If they lose to the Miami Dolphins at Sun Life Stadium, not only will the Redskins have a 5-game skid for the first time since coach Mike Shanahan’s former AFC West rival Marty “One Voice” Schottenheimer was in command in Washington, three of those defeats will have come against opponents that came into the games with just one victory.
And that’s not even counting the Week 3 loss in Dallas to the 1-1 Cowboys.
In Week 6, Washington, fresh off its bye, fell behind 1-4 Philadelphia 20-0 en route to losing 20-13. The Eagles are 1-1 since, making them 2-5 against everyone else.
The following Sunday, the Redskins surrendered two touchdowns in the third quarter as 1-5 Carolina turned a struggle into a 23-13 lead and eventually a 33-20 triumph. The Panthers are 0-1 since, making them 1-6 against everyone else.
And now come the Dolphins, who are 1-7 overall, 0-3 at home. Miami has lost seven in a row at Sun Life Stadium since last Nov. 14.
Redskins defensive end Stephen Bowen said that his 13th-ranked unit just has to “do what we do” no matter the state of its next foe or the condition of its own points-challenged offense.
Washington quarterback John Beck, who got his start with Miami in 2007, is wary of the Dolphins, who nearly beat Denver and the New York Giants in Weeks 7-8 before crushing Kansas City last week.
If the Redskins lose to Miami and the Dolphins and Panthers each finish with fewer than five victories, Shanahan’s current crew would equal predecessor Jim Zorn’s teams by losing to two bumbling bunches (Cincinnati and St.
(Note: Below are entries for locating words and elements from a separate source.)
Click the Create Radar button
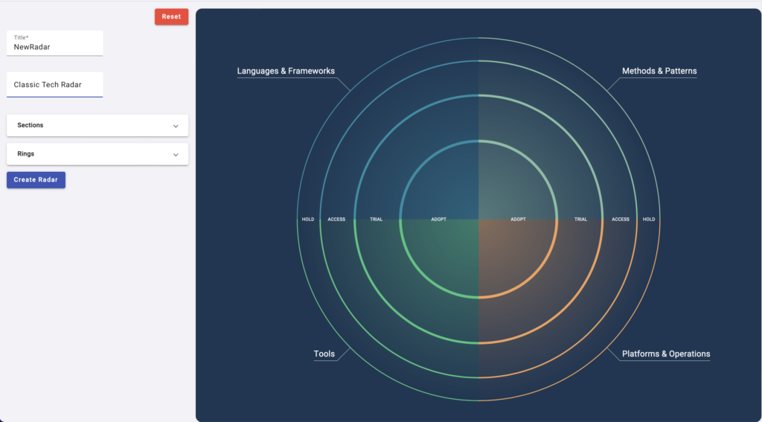 (x=36, y=180)
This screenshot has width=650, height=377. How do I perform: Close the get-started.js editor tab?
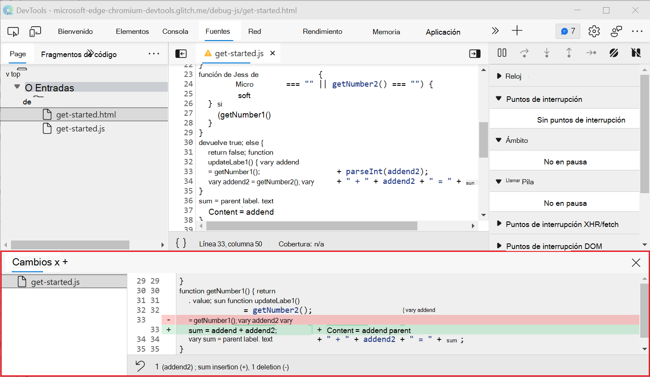pos(273,53)
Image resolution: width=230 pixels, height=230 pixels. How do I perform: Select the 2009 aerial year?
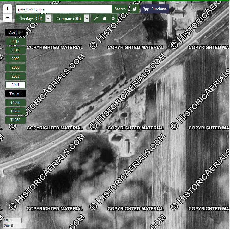(x=15, y=59)
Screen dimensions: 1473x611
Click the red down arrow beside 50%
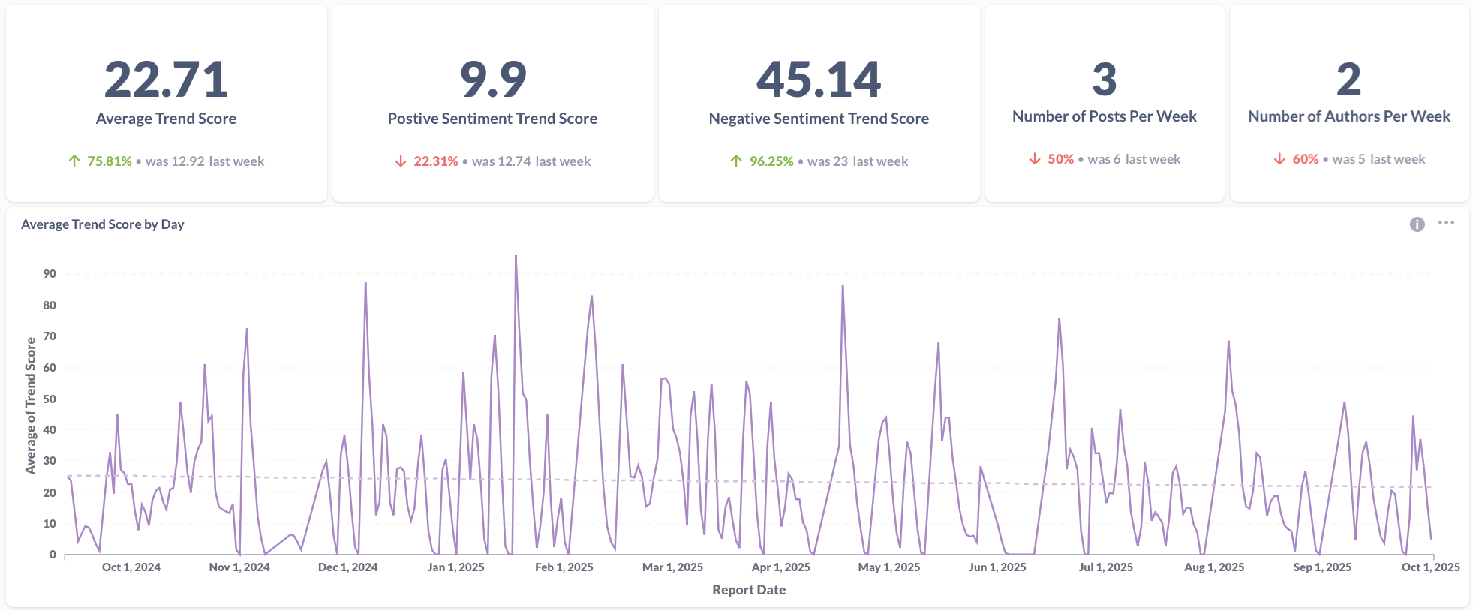tap(1035, 159)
Louis in 2008; Detroit and Kansas City in 2009).
As bad as the Redskins were last season, they not only beat eventual Super Bowl champion Green Bay and divisionwinners Philadelphia and Chicago, they didn’t lose to any rival that finished with a record worse than theirs.
Washington’s conquerors in 2010 included: the Giants (twice), Eagles, Indianapolis and Tampa Bay, who won 10 games apiece; the Rams who won seven games; and the Cowboys, Lions, Houston and Minnesota, who won six.
Maybe you don’t want to call it rebuilding, coach, but it sure feels like your team is regressing.
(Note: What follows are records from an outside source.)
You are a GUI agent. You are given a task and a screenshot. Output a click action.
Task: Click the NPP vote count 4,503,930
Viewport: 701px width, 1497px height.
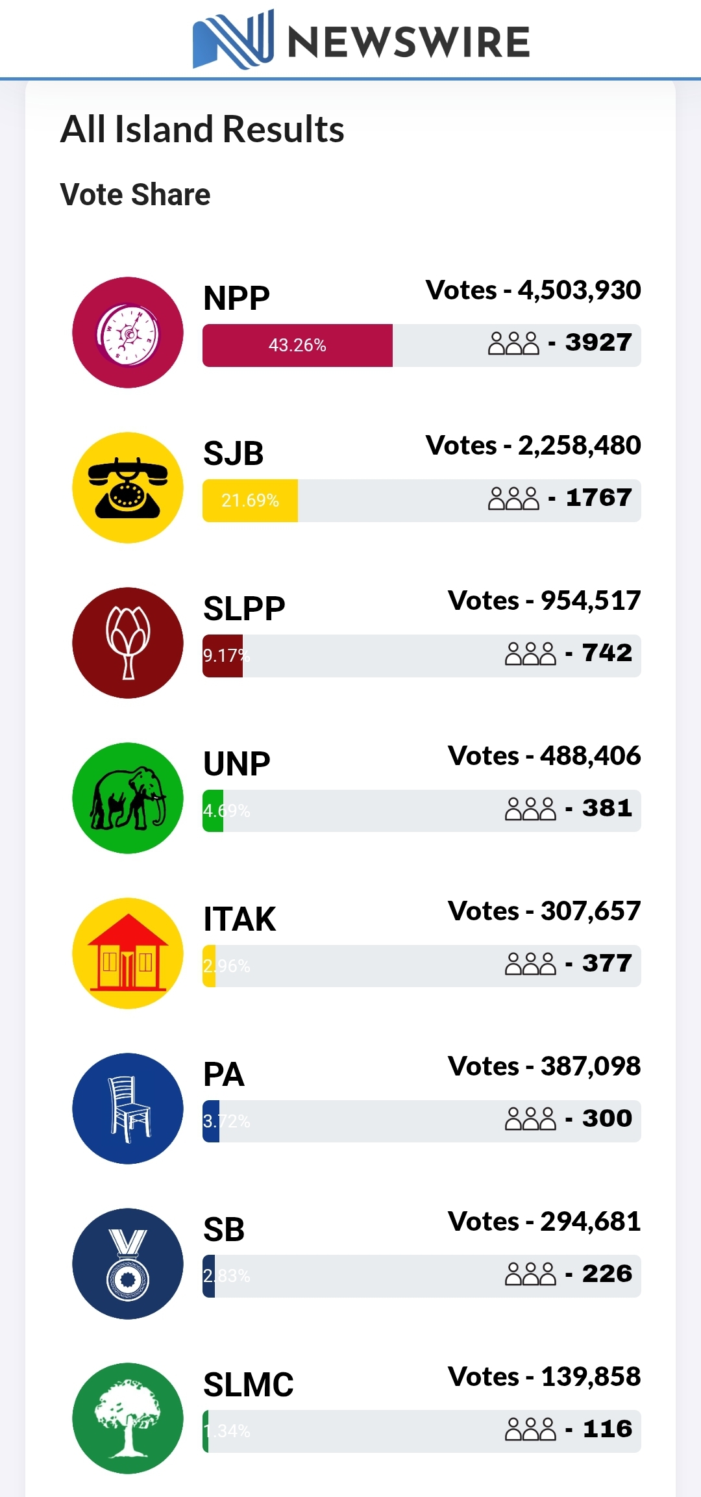[x=579, y=290]
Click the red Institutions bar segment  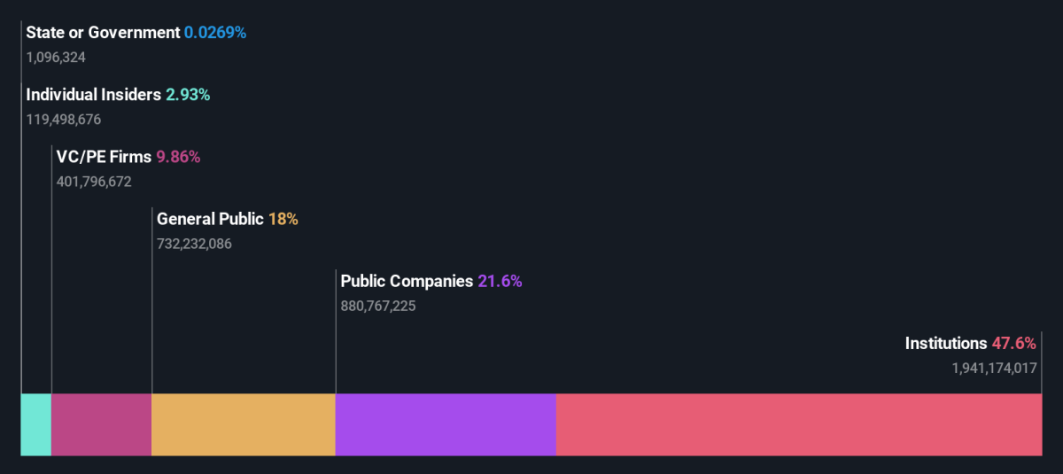pyautogui.click(x=798, y=424)
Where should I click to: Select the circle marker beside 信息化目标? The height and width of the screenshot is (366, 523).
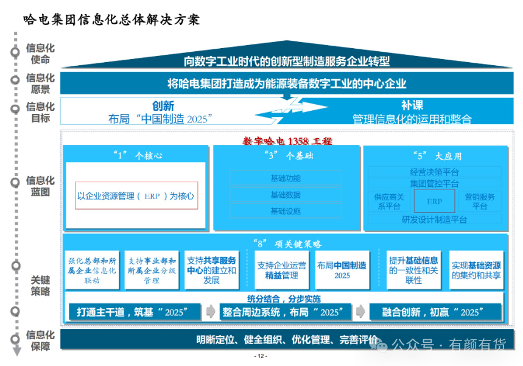click(15, 109)
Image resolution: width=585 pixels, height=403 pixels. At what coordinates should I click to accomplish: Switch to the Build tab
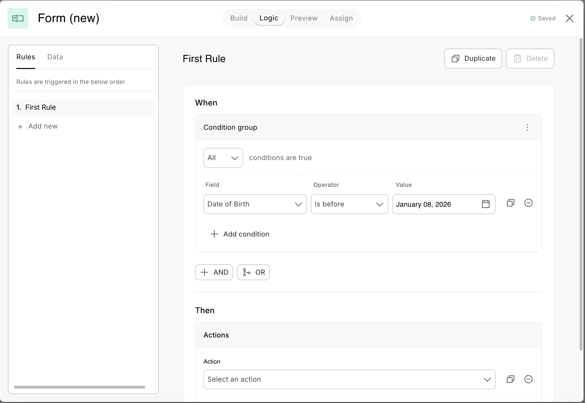click(238, 18)
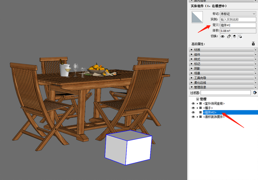258x180 pixels.
Task: Select the 组件#2 item in outliner
Action: [210, 112]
David Elfin has covered sports since he was a junior at Bethesda-Chevy Chase High School in 1975. He is the Washington representative on the Pro Football Hall of Fame selection committee and is the author of the new book: “Washington Redskins: The Complete Illustrated History.” A pre-game regular on 106.7-The Fan during the 2010 Redskins season, he returned to the station as its blogger in March.

  1. dcsports83 says:

    Except it is rebuilding and we all know it is, he even mentioned it was. A group of over paid free agents dont get you to the playoffs, but they might get you to 6 or 7 wins…which means nothing.

    We can win 6-7 games every year with over paid free agents that don’t fit. Or we can have a year like this where we inject youth all over and see what we have at the cost of a couple wins.

    Regressing as far as wins go maybe, but not in terms of building for the future. They will suck worse this year because they are doing it right and building from the ground up.

    Stop comparing any of the past “win now” team stats, to this years rebuilding team.